A British guitarist whose ferocious riffs with Carcass and Napalm Death forged the very sound of grindcore and melodic death metal.
Bill Steer's guitar work is the bedrock upon which extreme metal's most inventive subgenres were built. In the mid-1980s, as a teenager, his raw, blistering playing helped define the chaotic fury of Napalm Death's seminal 'Scum' album. But his true legacy was co-founding Carcass. Starting with the gore-obsessed grind of 'Reek of Putrefaction,' Steer's vision evolved dramatically. On albums like 'Necroticism' and especially 'Heartwork,' he introduced a new language of technically proficient, harmonically rich guitar melodies over relentless brutality, effectively inventing the melodic death metal template. After Carcass disbanded, he retreated from the spotlight, playing blues-rock with Gentlemans Pistols, only to return triumphantly for the band's reactivation. Steer never sought the guitar hero mantle, yet his riffs remain a mandatory study for any metal musician.
1965–1980
The latchkey kids. Raised during divorce, recession, and the end of the Cold War. Skeptical, self-reliant, media-literate. They invented indie culture, grunge, and the early internet — then watched the Boomers take credit.

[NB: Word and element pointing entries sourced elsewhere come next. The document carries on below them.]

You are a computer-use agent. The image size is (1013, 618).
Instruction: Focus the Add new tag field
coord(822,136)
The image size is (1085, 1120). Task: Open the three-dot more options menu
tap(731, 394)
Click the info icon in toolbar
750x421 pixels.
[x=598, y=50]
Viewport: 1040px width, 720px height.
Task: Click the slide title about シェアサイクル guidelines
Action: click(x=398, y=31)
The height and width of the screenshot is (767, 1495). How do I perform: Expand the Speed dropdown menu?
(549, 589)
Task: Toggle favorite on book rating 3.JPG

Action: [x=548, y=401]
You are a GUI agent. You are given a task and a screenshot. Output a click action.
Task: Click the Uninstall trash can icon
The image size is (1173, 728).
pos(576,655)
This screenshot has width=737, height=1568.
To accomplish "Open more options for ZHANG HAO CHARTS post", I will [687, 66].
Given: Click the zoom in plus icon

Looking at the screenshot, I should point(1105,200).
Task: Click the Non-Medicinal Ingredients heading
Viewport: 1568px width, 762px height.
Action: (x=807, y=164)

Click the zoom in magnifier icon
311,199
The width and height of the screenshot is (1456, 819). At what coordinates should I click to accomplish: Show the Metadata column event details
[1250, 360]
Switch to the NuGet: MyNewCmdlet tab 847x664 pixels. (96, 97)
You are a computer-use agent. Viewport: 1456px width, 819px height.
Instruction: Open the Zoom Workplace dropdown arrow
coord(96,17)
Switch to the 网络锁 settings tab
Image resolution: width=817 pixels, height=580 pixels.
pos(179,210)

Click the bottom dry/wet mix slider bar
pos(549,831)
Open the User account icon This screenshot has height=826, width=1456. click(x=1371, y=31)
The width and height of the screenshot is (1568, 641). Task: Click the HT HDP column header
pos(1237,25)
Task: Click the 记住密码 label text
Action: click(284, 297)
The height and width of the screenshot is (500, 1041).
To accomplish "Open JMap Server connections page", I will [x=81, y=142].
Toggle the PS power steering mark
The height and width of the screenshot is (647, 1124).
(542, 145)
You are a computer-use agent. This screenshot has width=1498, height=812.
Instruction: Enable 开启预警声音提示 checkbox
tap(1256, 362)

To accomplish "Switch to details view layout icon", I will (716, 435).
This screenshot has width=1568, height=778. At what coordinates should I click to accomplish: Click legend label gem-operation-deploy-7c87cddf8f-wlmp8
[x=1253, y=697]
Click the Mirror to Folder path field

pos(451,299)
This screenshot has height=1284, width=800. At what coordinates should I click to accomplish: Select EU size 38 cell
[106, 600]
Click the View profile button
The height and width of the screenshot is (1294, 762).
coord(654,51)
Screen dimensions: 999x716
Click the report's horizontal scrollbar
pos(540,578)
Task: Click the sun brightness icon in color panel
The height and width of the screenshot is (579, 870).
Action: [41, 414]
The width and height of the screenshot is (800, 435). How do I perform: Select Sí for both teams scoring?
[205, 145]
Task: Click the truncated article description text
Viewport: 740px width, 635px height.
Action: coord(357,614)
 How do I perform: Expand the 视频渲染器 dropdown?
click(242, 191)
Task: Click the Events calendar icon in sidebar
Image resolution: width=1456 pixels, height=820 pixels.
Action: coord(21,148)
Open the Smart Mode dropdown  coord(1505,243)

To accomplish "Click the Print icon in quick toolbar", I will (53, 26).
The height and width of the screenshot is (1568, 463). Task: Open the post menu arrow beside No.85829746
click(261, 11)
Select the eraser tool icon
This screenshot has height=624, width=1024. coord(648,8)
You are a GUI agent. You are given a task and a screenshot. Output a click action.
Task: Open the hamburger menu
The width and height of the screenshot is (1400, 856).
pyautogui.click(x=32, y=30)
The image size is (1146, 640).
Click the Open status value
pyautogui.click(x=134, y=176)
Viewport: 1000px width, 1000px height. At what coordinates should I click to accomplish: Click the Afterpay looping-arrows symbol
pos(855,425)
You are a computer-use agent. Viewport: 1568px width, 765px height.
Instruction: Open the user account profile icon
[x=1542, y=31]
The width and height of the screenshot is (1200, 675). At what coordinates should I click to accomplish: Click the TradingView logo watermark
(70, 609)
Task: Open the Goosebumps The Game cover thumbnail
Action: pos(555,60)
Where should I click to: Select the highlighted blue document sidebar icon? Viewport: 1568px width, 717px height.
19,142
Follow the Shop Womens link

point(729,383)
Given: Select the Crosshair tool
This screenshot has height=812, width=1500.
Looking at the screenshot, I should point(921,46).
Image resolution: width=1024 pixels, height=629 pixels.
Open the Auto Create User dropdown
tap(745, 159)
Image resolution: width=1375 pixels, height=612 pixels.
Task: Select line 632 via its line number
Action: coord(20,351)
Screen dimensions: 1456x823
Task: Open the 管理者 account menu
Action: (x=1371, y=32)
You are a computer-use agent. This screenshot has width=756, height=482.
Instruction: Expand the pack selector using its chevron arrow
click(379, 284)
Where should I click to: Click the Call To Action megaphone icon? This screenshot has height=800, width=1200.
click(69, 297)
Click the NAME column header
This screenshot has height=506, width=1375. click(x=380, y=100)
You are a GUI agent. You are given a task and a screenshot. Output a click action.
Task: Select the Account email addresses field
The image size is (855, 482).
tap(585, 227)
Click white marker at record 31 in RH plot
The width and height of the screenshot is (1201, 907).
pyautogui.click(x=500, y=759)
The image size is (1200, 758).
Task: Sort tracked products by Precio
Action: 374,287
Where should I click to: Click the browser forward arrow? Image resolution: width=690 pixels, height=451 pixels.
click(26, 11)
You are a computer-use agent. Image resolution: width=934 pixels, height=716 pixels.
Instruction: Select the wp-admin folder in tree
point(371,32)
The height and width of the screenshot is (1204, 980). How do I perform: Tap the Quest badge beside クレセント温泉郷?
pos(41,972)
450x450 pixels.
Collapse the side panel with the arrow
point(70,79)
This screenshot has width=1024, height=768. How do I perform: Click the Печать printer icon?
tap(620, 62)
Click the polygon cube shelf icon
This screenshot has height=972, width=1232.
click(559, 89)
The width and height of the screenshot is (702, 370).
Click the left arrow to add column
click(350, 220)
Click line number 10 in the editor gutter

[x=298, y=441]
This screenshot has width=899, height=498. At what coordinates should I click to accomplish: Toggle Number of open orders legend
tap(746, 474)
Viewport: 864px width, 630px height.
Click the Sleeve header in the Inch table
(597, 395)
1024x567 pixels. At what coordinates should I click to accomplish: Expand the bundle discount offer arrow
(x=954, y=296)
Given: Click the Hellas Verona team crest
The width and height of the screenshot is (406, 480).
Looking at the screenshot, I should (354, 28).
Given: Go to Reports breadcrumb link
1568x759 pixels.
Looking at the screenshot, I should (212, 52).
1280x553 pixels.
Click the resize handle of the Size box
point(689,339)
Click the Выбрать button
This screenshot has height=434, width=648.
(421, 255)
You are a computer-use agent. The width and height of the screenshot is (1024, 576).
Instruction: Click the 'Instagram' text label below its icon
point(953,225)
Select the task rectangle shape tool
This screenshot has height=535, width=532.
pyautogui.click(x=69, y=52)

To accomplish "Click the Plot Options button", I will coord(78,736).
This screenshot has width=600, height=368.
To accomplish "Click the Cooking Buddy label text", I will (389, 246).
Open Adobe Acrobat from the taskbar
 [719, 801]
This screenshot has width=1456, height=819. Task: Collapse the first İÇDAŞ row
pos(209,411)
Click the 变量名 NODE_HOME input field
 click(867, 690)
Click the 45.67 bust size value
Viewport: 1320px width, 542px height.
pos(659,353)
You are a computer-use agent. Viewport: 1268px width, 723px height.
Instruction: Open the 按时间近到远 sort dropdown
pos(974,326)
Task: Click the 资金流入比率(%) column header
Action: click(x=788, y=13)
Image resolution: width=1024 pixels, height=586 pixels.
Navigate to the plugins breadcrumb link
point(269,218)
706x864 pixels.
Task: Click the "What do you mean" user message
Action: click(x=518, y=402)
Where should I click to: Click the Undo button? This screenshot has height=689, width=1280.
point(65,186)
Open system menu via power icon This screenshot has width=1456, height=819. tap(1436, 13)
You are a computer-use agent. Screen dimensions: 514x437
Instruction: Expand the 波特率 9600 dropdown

Bill was born in 1969, placing them squarely in the Generation X. The events that shaped this generation — economic uncertainty, the end of the Cold War, and the rise of personal computing — shaped the world they entered and the choices available to them.
The biggest hits of 1969
#1 Movie
Butch Cassidy and the Sundance Kid
Best Picture
Midnight Cowboy
#1 TV Show
Rowan & Martin's Laugh-In
The world at every milestone
Apollo 11: humans walk on the Moon; Woodstock festival
Nixon resigns the presidency
Michael Jackson releases Thriller
Live Aid concerts raise money for Ethiopian famine
Black Monday stock market crash
Hubble Space Telescope launched; Germany reunifies
Columbine shooting; Y2K panic builds
Michael Jackson dies; Bitcoin created
First image of a black hole; Hong Kong protests
He is a dedicated fan of 1970s classic rock and blues, which influenced his later work with Gentlemans Pistols.
He briefly played live guitar for the NWOBHM band Angel Witch in the early 2010s.
He uses the pseudonym 'Bill Steer' for metal; his full first name is William.
“We wanted to make the most extreme music imaginable, then we learned to play our instruments.”